- **What you should do**: Please repeat the records, word for word and without gaps.

** Input records follows **

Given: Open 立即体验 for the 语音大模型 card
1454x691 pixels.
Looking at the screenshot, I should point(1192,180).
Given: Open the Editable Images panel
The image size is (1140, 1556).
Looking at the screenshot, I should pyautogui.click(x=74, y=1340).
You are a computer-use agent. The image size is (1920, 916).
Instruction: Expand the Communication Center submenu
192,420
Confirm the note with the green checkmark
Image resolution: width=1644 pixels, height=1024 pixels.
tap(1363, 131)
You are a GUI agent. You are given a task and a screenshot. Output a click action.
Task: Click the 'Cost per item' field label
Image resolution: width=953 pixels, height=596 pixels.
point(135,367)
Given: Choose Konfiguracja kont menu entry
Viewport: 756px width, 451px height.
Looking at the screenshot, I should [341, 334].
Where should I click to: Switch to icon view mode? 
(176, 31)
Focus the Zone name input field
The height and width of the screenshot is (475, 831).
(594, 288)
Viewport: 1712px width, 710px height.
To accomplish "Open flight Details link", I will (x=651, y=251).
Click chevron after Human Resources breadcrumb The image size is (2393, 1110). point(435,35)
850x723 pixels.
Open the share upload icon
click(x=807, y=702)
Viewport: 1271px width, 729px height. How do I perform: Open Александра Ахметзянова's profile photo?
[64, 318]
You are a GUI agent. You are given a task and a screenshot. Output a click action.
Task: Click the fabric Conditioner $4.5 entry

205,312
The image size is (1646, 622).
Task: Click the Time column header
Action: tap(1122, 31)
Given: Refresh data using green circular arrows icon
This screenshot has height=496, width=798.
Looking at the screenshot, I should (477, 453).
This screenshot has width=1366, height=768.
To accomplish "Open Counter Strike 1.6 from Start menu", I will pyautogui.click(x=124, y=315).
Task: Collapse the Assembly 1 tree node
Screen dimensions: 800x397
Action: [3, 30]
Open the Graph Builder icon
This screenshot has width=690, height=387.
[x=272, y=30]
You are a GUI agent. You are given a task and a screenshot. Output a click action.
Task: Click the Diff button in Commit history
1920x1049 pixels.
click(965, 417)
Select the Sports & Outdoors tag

** End of Input records **

- **Answer to the exercise**:
Given: Open 立即体验 for the 语音大模型 card
1454x691 pixels.
Looking at the screenshot, I should point(1192,180).
Given: Open the Editable Images panel
The image size is (1140, 1556).
Looking at the screenshot, I should pyautogui.click(x=74, y=1340).
You are a computer-use agent. The image size is (1920, 916).
Instruction: Expand the Communication Center submenu
192,420
Confirm the note with the green checkmark
Image resolution: width=1644 pixels, height=1024 pixels.
tap(1363, 131)
You are a GUI agent. You are given a task and a screenshot. Output a click action.
Task: Click the 'Cost per item' field label
Image resolution: width=953 pixels, height=596 pixels.
point(135,367)
Given: Choose Konfiguracja kont menu entry
Viewport: 756px width, 451px height.
Looking at the screenshot, I should [341, 334].
Where should I click to: Switch to icon view mode? 
(176, 31)
Focus the Zone name input field
The height and width of the screenshot is (475, 831).
(594, 288)
Viewport: 1712px width, 710px height.
To accomplish "Open flight Details link", I will (x=651, y=251).
Click chevron after Human Resources breadcrumb The image size is (2393, 1110). point(435,35)
850x723 pixels.
Open the share upload icon
click(x=807, y=702)
Viewport: 1271px width, 729px height. How do I perform: Open Александра Ахметзянова's profile photo?
[64, 318]
You are a GUI agent. You are given a task and a screenshot. Output a click action.
Task: Click the fabric Conditioner $4.5 entry

205,312
The image size is (1646, 622).
Task: Click the Time column header
Action: tap(1122, 31)
Given: Refresh data using green circular arrows icon
This screenshot has height=496, width=798.
Looking at the screenshot, I should (477, 453).
This screenshot has width=1366, height=768.
To accomplish "Open Counter Strike 1.6 from Start menu", I will pyautogui.click(x=124, y=315).
Task: Collapse the Assembly 1 tree node
Screen dimensions: 800x397
Action: [3, 30]
Open the Graph Builder icon
This screenshot has width=690, height=387.
[x=272, y=30]
You are a GUI agent. You are given a task and a screenshot. Output a click action.
Task: Click the Diff button in Commit history
1920x1049 pixels.
click(965, 417)
Select the Sports & Outdoors tag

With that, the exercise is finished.